Required work> Rewrite the article on I/DD leadership from "Rich Bobby, CEO" to "demands a response.", swapping "peer networks" for "professional networks".

Text block>

◇ ◇ ◇ ◇

A leader standing up surrounded by her team.

Leaders in I/DD services are showing how trust, intentional design, and cross-sector partnership can guide organizations through change without losing sight of purpose.

Community-based behavioral health providers are deeply familiar with uncertainty. Funding pressures shift, workforce shortages persist, and community needs continue to deepen, especially for organizations serving people with intellectual and developmental disabilities (I/DD). What distinguishes organizations that simply endure from those that help move the field forward is not fearlessness, but discernment. The ability to stay anchored in mission while thoughtfully engaging with change has become a defining leadership skill in this moment.

At the 2025 Behavioral Health Tech Conference, I/DD leaders shared how they are approaching this work with intention. Their insights offer a vision of a future shaped less by reaction and more by intentional design.

Practicing Productive Awareness

Rich Bobby, CEO of Little City in Chicago, described his leadership posture as being “productively paranoid.” The phrase resonates because it names a familiar tension. Ignoring warning signs does not serve organizations well, but neither does operating in a constant state of alarm.

Productive awareness means scanning the horizon without losing balance. It involves tracking policy signals, reimbursement trends, and workforce realities, then filtering that information through trusted associations and peer networks. Just as important, it requires restraint. Not every headline demands a response.

◇ ◇ ◇ ◇

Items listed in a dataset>
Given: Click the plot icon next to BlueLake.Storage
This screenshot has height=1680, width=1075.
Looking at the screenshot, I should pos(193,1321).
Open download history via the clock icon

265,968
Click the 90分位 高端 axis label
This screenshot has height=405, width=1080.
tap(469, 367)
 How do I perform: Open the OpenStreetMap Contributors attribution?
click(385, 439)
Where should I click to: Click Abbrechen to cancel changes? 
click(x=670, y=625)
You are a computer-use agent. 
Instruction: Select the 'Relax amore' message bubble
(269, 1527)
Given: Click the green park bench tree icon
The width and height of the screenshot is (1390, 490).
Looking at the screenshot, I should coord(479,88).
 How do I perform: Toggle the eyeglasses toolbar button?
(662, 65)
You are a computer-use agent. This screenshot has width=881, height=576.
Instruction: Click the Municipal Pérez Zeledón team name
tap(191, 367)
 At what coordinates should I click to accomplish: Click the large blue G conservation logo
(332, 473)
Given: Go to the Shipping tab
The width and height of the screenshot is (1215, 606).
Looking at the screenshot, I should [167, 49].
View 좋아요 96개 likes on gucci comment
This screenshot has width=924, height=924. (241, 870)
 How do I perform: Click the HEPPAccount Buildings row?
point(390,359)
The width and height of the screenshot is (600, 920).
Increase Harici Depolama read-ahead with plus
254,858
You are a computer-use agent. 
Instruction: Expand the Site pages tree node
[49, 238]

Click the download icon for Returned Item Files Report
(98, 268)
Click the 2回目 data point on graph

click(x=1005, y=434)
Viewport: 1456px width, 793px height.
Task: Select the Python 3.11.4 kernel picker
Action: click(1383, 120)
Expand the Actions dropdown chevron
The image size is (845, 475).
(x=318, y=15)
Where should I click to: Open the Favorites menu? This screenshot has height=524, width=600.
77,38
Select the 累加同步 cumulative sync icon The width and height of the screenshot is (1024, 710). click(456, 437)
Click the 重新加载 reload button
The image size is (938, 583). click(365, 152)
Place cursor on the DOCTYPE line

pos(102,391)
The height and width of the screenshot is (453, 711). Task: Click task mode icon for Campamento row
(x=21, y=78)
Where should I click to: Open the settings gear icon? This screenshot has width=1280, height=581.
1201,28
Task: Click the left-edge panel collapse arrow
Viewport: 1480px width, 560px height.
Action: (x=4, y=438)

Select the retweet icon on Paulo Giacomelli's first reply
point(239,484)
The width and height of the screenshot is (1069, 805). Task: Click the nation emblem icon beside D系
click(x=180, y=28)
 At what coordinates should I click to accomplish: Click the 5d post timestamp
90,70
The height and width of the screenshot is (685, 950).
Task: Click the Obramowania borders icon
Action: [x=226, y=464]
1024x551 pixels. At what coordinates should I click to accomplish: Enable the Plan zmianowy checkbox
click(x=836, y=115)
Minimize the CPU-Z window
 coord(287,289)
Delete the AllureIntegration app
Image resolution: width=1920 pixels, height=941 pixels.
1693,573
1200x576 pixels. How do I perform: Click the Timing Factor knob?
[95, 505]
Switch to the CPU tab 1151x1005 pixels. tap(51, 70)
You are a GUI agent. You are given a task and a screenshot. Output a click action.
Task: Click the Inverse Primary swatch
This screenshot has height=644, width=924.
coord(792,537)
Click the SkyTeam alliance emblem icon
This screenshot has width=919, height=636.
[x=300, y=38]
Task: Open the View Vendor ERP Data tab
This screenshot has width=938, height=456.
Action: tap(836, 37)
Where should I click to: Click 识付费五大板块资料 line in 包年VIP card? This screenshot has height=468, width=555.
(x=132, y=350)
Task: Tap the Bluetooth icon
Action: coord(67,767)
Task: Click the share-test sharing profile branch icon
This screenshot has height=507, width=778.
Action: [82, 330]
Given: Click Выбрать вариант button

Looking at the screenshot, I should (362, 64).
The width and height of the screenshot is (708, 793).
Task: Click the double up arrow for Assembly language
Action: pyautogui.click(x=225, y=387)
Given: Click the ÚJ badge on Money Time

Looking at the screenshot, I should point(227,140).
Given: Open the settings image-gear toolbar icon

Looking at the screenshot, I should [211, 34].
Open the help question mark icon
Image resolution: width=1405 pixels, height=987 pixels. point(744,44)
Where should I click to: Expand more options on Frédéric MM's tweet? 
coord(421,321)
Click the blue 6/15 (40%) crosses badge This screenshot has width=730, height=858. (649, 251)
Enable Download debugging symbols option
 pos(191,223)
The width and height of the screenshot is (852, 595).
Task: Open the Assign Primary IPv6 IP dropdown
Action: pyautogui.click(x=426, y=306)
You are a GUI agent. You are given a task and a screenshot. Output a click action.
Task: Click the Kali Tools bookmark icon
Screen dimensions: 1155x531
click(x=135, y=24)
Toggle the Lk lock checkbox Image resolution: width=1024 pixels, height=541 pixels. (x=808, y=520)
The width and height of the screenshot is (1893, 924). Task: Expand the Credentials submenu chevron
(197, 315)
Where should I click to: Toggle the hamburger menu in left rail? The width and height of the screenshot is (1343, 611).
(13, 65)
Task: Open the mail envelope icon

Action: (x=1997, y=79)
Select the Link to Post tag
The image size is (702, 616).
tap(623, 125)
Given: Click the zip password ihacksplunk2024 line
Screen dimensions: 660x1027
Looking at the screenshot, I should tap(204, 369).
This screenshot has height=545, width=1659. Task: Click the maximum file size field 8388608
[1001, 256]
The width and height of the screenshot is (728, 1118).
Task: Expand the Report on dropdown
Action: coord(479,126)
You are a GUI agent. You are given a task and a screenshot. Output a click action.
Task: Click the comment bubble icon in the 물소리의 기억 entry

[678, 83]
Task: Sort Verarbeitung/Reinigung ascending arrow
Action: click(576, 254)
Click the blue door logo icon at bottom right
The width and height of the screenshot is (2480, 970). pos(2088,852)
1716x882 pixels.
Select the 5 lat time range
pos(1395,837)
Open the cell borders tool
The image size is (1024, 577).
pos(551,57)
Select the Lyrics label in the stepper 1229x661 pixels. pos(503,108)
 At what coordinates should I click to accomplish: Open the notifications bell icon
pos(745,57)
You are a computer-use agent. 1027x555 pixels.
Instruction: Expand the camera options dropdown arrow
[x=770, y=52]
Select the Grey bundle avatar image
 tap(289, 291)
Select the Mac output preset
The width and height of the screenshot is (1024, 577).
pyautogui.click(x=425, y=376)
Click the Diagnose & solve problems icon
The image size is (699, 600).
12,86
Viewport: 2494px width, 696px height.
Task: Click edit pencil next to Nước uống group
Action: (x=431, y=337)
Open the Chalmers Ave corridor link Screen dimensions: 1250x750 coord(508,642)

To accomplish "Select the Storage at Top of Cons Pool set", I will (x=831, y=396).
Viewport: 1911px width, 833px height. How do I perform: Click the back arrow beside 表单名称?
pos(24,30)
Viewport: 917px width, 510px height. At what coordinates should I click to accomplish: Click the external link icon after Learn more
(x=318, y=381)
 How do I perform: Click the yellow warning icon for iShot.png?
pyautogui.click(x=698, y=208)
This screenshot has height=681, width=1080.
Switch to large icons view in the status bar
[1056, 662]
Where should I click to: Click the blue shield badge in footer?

◇ ◇ ◇ ◇

Task result>
Rich Bobby, CEO of Little City in Chicago, described his leadership posture as being “productively paranoid.” The phrase resonates because it names a familiar tension. Ignoring warning signs does not serve organizations well, but neither does operating in a constant state of alarm.

Productive awareness means scanning the horizon without losing balance. It involves tracking policy signals, reimbursement trends, and workforce realities, then filtering that information through trusted associations and professional networks. Just as important, it requires restraint. Not every headline demands a response.